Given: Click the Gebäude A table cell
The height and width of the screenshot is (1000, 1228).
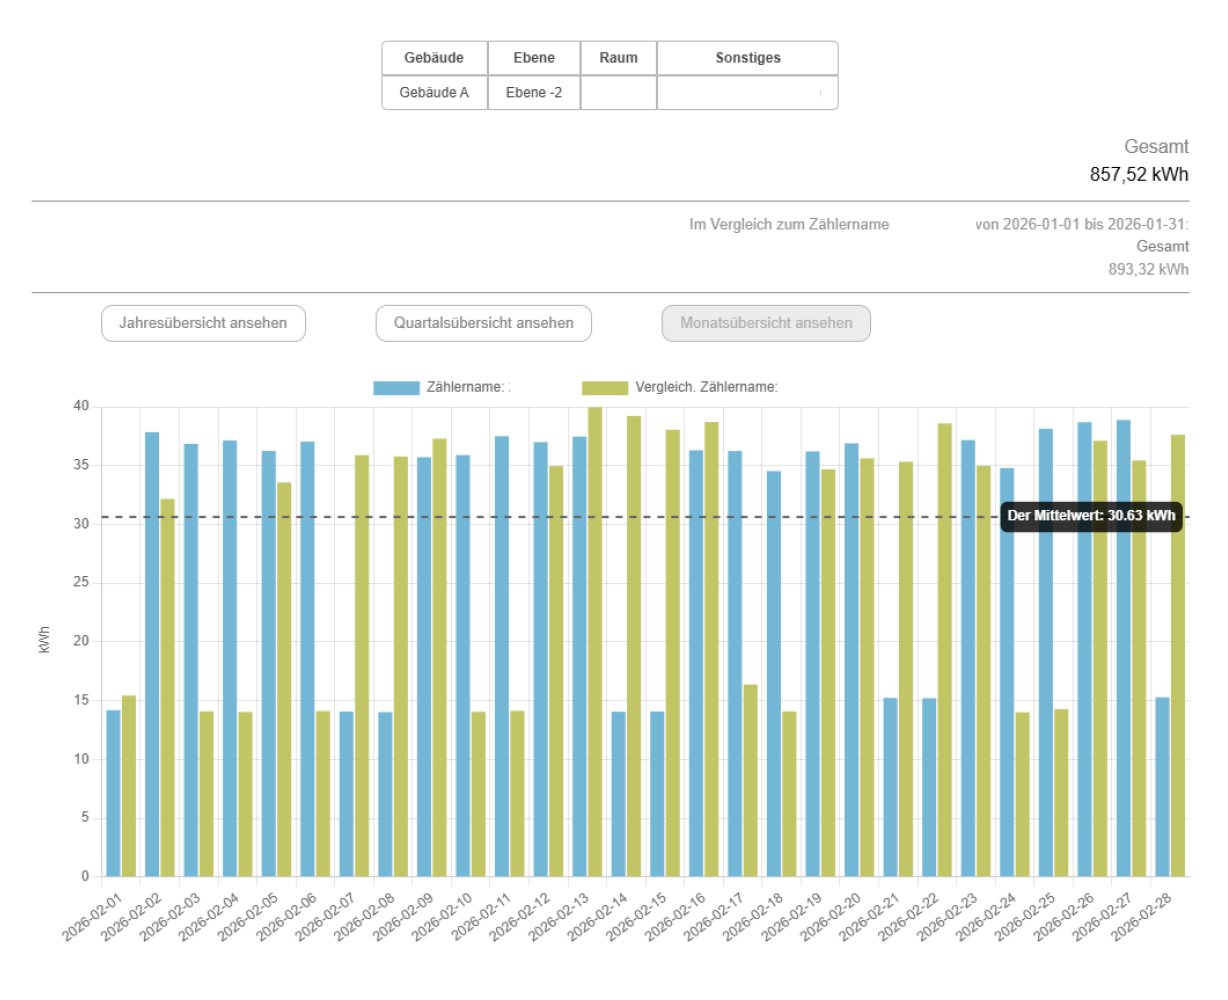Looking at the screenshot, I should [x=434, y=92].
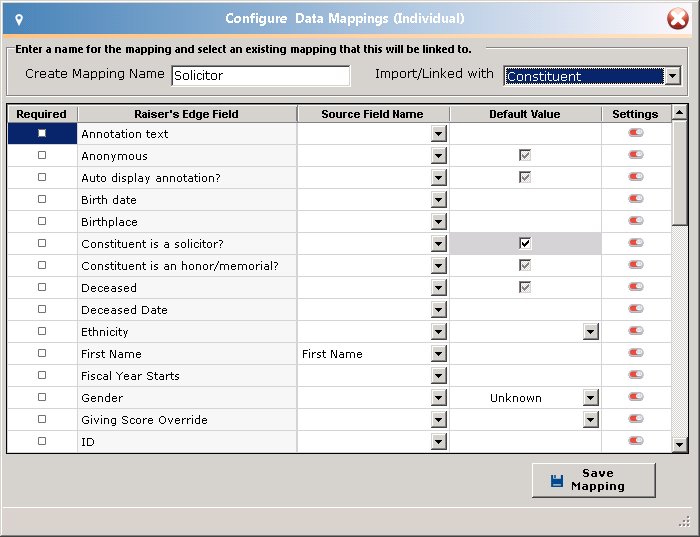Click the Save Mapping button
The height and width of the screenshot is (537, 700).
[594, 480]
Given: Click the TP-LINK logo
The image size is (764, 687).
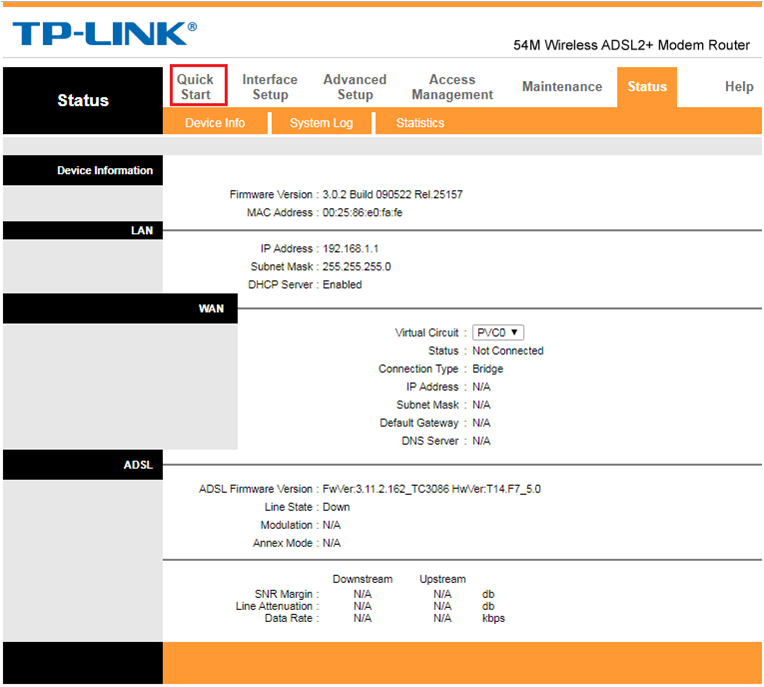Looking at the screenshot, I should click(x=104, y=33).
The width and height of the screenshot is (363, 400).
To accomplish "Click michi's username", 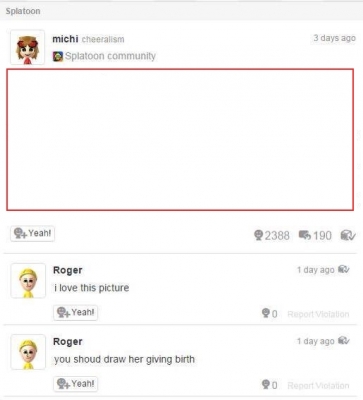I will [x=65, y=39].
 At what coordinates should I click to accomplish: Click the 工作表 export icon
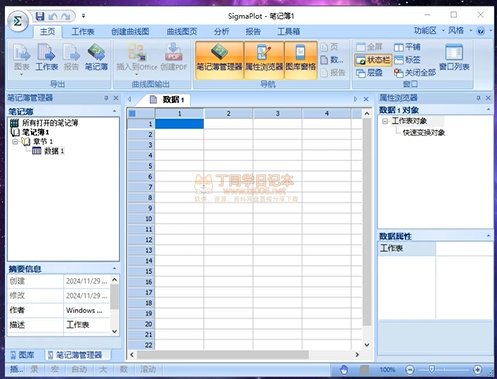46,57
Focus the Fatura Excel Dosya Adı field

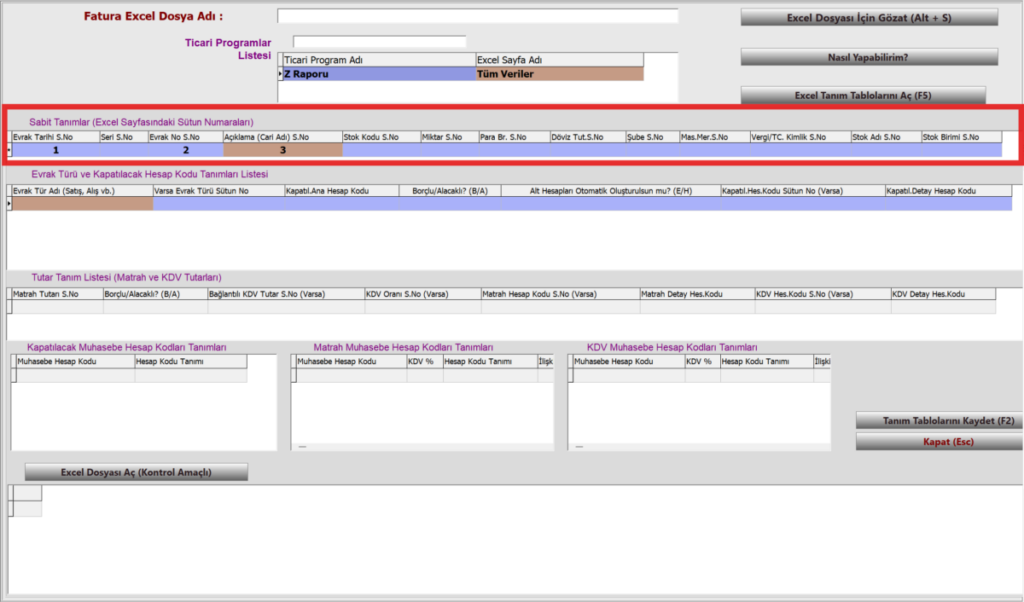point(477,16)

══════════

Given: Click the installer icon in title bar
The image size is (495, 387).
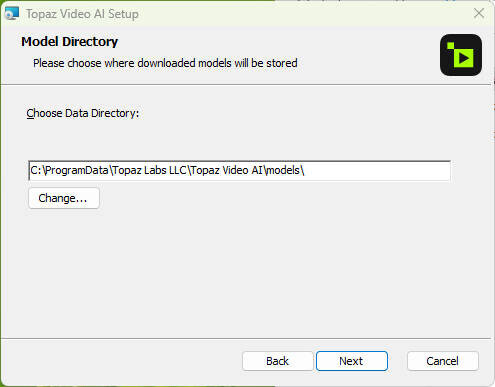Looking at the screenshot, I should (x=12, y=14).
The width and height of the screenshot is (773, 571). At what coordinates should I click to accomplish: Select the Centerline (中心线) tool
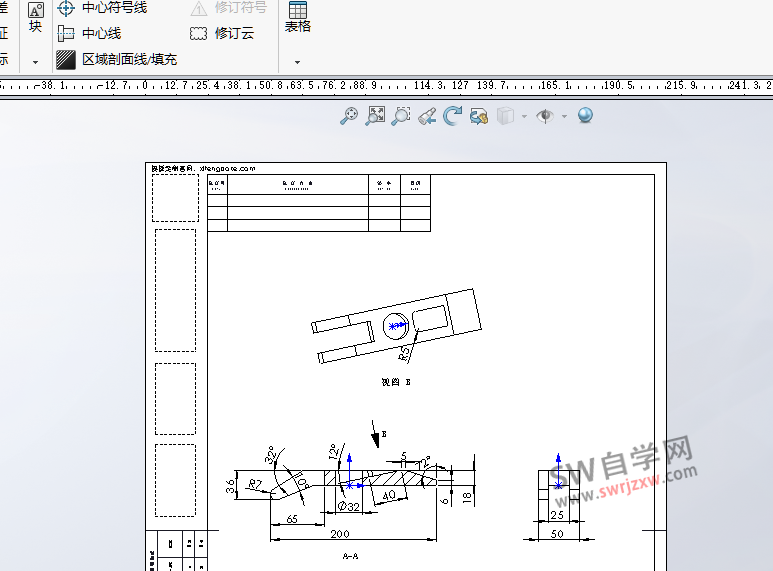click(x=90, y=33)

══════════

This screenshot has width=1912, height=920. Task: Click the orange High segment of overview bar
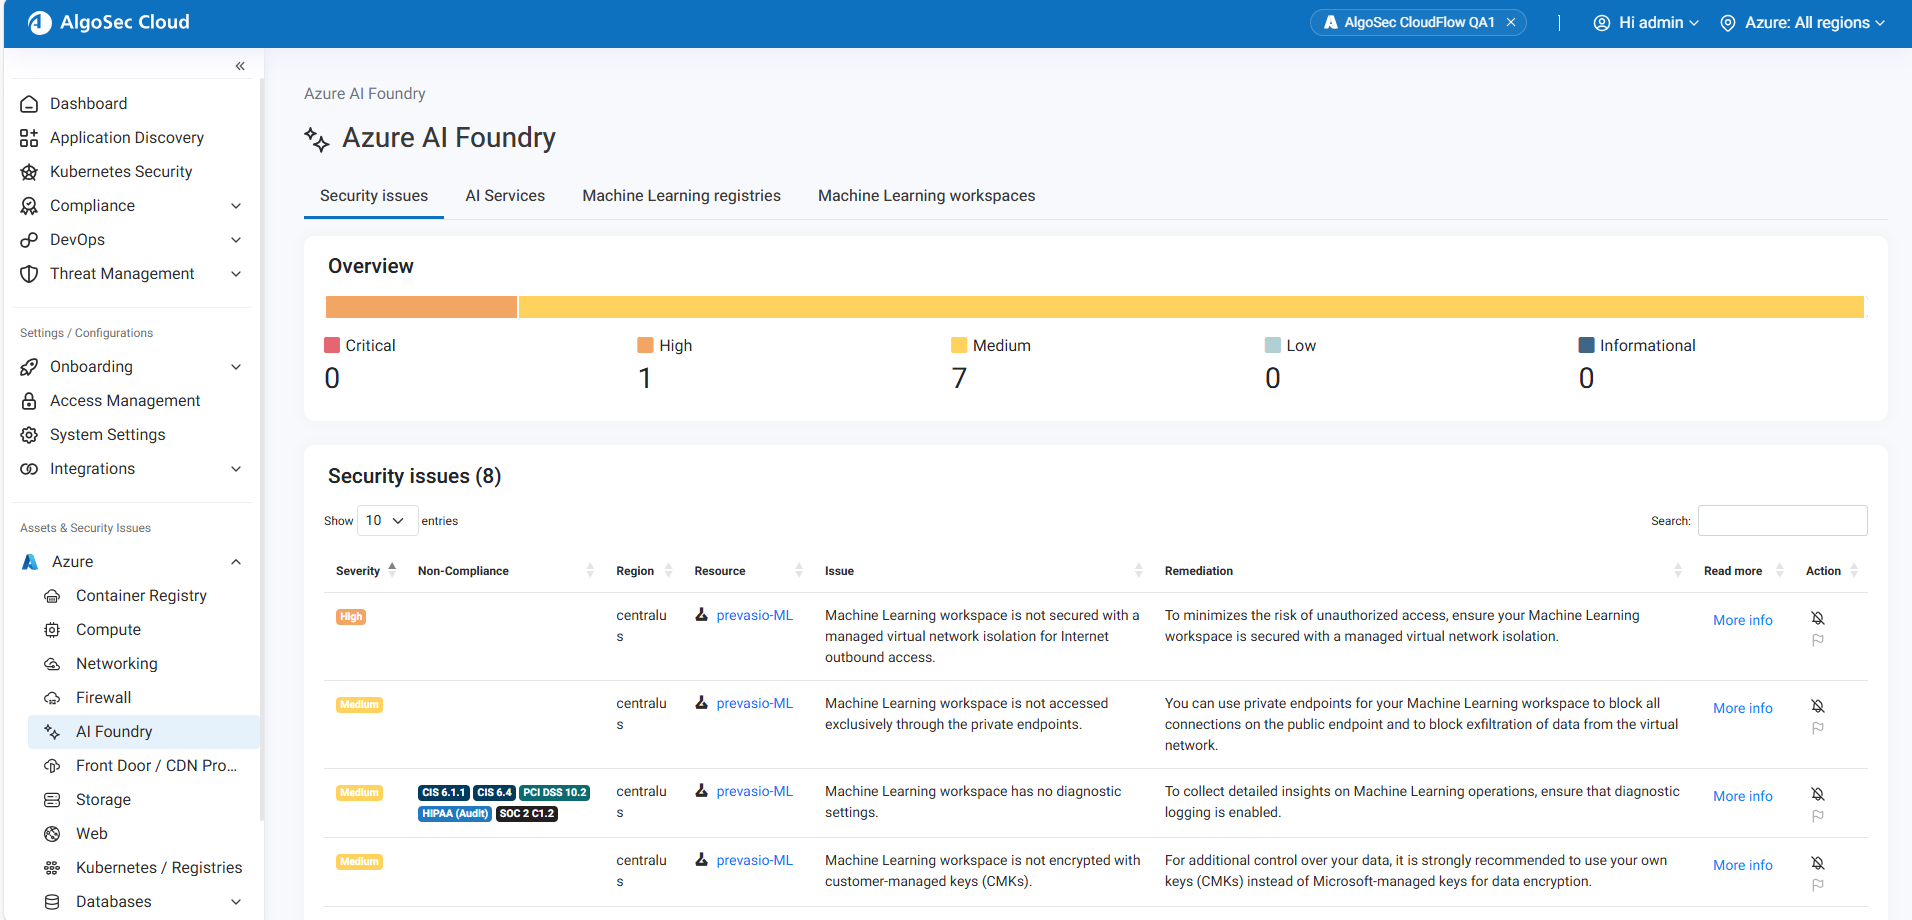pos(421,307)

══════════

» **How to complete this task**: Work out how many lines of the listing above include "Given"; the reply is that number alone.

» **Solution to this exercise**: 3